Pulmonary diseases can involve different parts of the bronchial tree, pleura and/or lung parenchyma. For example, squamous cell carcinoma of the lung is found mainly in the central airways while adenocarcinoma arises in smaller, peripheral airways and the lung parenchyma. Clinically, autofluorescence bronchoscopy is a sensitive method to detect preinvasive bronchial cancers. Narrow-band imaging has higher specificity, but its role compared with high-definition white light examination with a megapixel-charged couple device bronchoscope is not yet defined. Optical coherence tomography (OCT) is more sensitive than endoscopic ultrasound to detect tumor invasion through the basement membrane and it may be useful for guiding treatment decisions Citation[1]. For diagnosis of peripheral tumors, theoretically, OCT has higher resolution than endoscopic ultrasound with a miniature radial probe, but both suffer the same disadvantages of having to couple with another method to navigate the probe to the airway leading to the tumor, and need to change from detector to biopsy catheters to obtain samples once the target has been located Citation[1]. OCT image of tumors can be fairly structureless, making it difficult to differentiate malignant tumors from other benign pathology Citation[2]. Doppler or speckle variance OCT may improve the discrimination between benign and malignant tissue Citation[3,4]. In chronic obstructive pulmonary disease, narrowing and disappearance of small conducting airways occurs before the onset of emphysematous destruction. The changes can explain the increased peripheral airway resistance reported in chronic obstructive pulmonary disease. The resolution of computed tomography is not adequate to image critical events that begin at the seventh branching generation, nor can it measure morphological changes in different layers of the airway wall. On the other hand, the airway remodeling process can be studied in vivo by OCT, confocal microendoscopy and Raman spectroscopy Citation[1,5]. Two studies highlight the importance of correlating airway wall structure measurement with pathology Citation[3,6]. Smooth muscle in the airway wall is currently not well visualized by volumetric optical frequency domain imaging. Further refinement of the technology is needed.

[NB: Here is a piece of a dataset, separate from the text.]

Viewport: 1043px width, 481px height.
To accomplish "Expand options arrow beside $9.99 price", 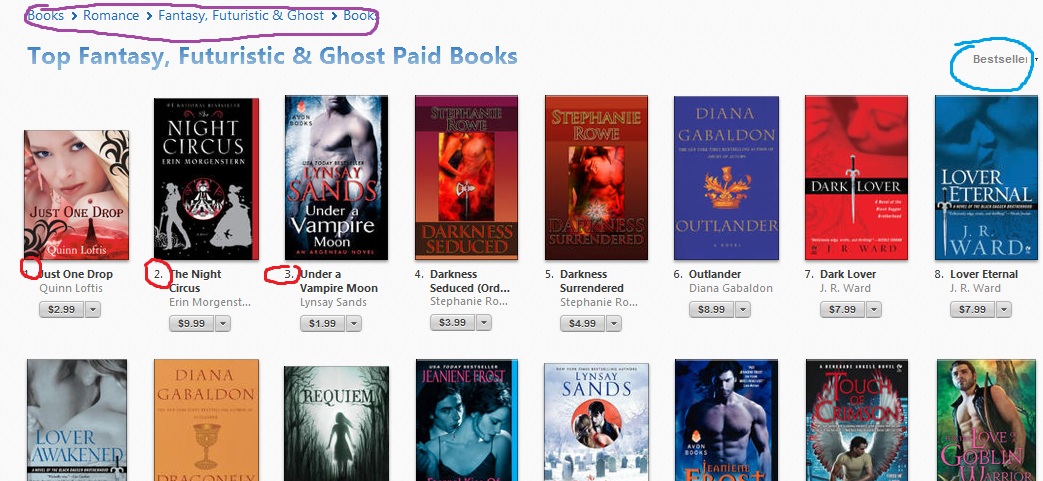I will tap(223, 323).
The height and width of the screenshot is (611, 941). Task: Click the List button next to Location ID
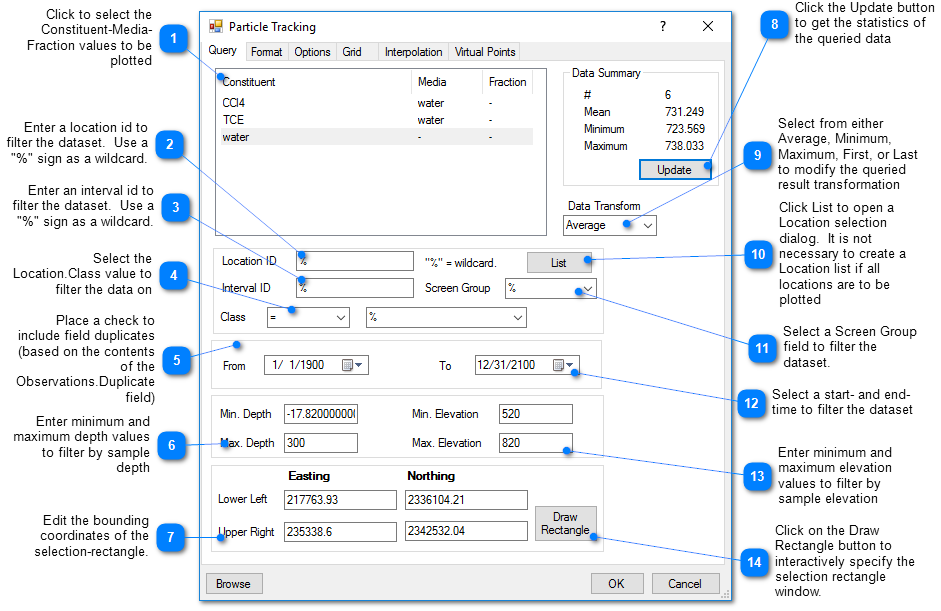(x=559, y=261)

The use of OCT to understand normal and diseased alveolar structure and dynamics is an area of active research. Subpleural OCT has been performed using noncontact 2D scanners Citation[7] or using novel lightweight probes that rest on the pleural surface Citation[8]. Both techniques allow for dynamic assessment of changes in alveolar volume during ventilation to a depth of two to three alveoli. Accurate interpretation of individual alveolar structures from the OCT images can be challenging due to changes in the refractive index of air, tissue and mucous. This refractive index mismatch results in distortion of the 3D alveolar shape and in the appearance of double- and triple-walled alveoli. To mitigate this distortion, investigators are exploring methods including imaging during liquid ventilation to eliminate the air–tissue interface Citation[7], and by developing ray-tracing models to correct for the image distortion using postprocessing algorithms Citation[9]. Novel multimodality OCT and two-photon microscopy techniques are being developed to provide synergistic information regarding alveolar structure using OCT, and elastin density and distribution using two-photon microscopy Citation[10].

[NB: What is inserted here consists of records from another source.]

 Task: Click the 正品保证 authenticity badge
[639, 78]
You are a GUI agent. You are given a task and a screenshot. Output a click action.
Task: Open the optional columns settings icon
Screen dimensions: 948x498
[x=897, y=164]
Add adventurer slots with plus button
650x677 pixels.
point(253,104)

Recent technology developments are making strides in increasing the utility of pulmonary optical imaging techniques. Advancements include improvements in the spatial and temporal resolution of imaging systems Citation[11,12], and in the development of novel endobronchial Citation[13] and needle probe catheter designs Citation[14,15]. Ultra-thin 30-gauge rigid OCT catheters have been developed to assess the peripheral lung while reducing the likelihood of pneumothorax Citation[15], and flexible OCT catheters that are compatible with standard 22-gauge transbronchial needles have been developed for the assessment of peripheral nodules Citation[14]. Optical imaging of the lung has been traditionally restricted to endobronchial- or pleural-based imaging. The development of needle probe catheters now facilitates optical assessment of the lung beyond these boundaries.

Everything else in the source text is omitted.